# Netflix plans to make half of its content original programming



## Wilf (Oct 15, 2008)

Netflix plans to make half of its content original programming: http://arstechnica.com/business/2016/09/netflix-plans-to-make-half-of-its-content-original-programming/


----------



## Nick (Apr 23, 2002)

That goal can also be accomplished by reducing the amount of licensed content.


----------



## Rich (Feb 22, 2007)

I hope they succeed. NF original programming has some really good shows, I think. Where else can you find content such as _Marco Polo_ or _Bloodline_? I realize that other NF shows don't come close to those two series, but a good part of their original NF content is very well done.

Rich


----------



## phrelin (Jan 18, 2007)

In truth Netflix, Amazon Prime, Acorn TV, etc. are just cable TV channels (ironically in my case delivered over Comcast Xfinity cable TV company's cable as internet service). They have original programming and what we call "syndicated" shows from others. Also they have lots of movies like many cable TV channels. The only real difference I see is that you don't have to "tune in" or "set a DVR timer" to watch a show.

I'm not quite sure what the announcement means. Going back to the original Variety story...



> Netflix is driving toward having half the content on its streaming service be original productions over the next few years, with the other 50% representing licensed TV shows and movies, CFO David Wells said.
> 
> In 2016, Netflix expects to launch 600 hours of original programming, up from 450 hours in 2015, content chief Ted Sarandos said at the start of the year. The company has projected content spending on a profit/loss basis to rise from $5 billion this year to more than $6 billion in 2017.
> 
> The original TV series and movies will continue to be a mix of content owned and produced by Netflix, as well as co-productions and acquisitions, Wells said. The company is "one-third to halfway" toward reaching the 50% originals target, he said. Not every show needs to be a breakout hit, he added: "We don't necessarily have to have home runs&#8230; We can also live with singles, doubles and triples especially commensurate with their cost."

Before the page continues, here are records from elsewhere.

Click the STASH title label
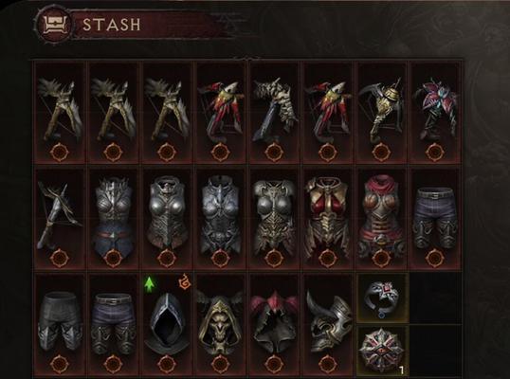The width and height of the screenshot is (510, 379). click(112, 25)
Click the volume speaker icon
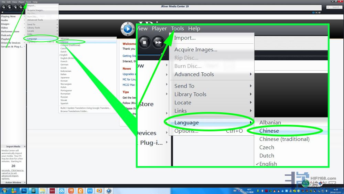 click(x=2, y=12)
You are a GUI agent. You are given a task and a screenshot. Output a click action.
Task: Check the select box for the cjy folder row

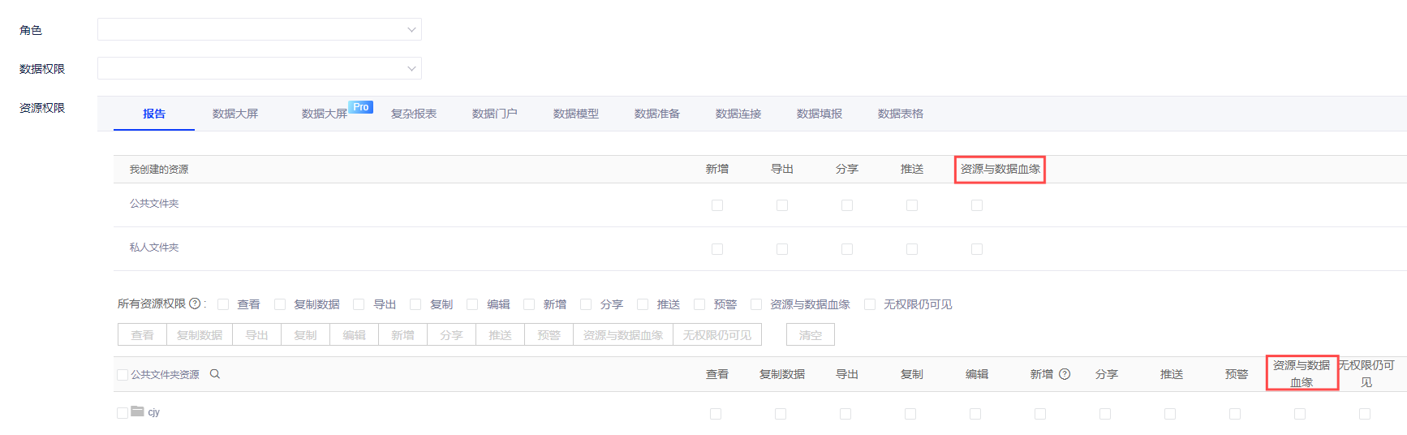pyautogui.click(x=123, y=413)
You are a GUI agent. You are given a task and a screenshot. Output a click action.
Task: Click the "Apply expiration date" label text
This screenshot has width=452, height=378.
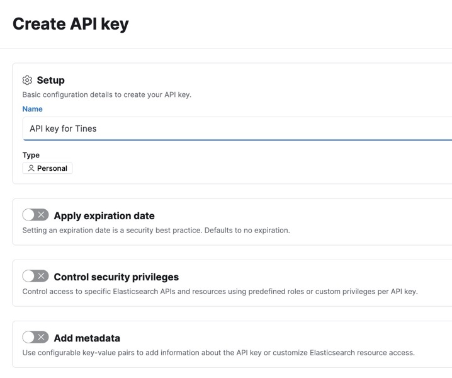pyautogui.click(x=104, y=215)
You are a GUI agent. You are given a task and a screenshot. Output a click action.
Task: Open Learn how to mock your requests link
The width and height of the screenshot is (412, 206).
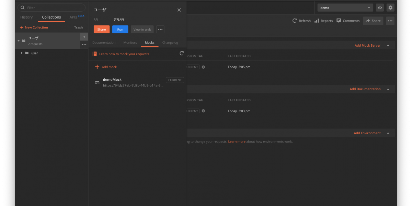[124, 54]
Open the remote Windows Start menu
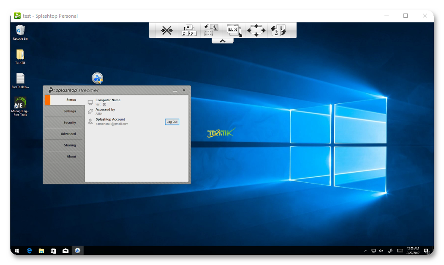 (x=17, y=251)
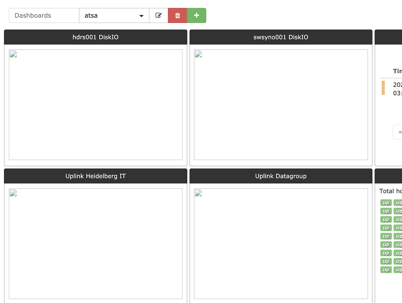Image resolution: width=402 pixels, height=303 pixels.
Task: Click the first green up host badge
Action: tap(386, 203)
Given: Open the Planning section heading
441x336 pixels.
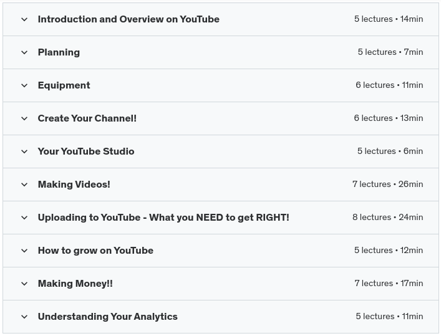Looking at the screenshot, I should tap(59, 52).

...doesn't really clarify it. When I think of Netflix available content I liken it to a warehouse with stacks of DVDs. If the goal is to have half the stacks be original content that's great. But whether it means piles and piles of content produced in previous years, well that's like broadcast network shows being syndicated for repeat on other channels. The real test each year will be if half of the content newly available on Netflix consists of new episodes of original programming.

Not that it is going to help as I'm already in overwhelm trying to figure out what we're going to be watching this fall given new content as new episodes of old shows and new shows on broadcast channels, cable channels, and streaming channels. My brain is too old to cope with this. Not that I'm complaining.... :sure:


----------



## inkahauts (Nov 13, 2006)

All Netflix has become is a new HBO of the 80's.


----------



## Wilf (Oct 15, 2008)

inkahauts said:


> All Netflix has become is a new HBO of the 80's.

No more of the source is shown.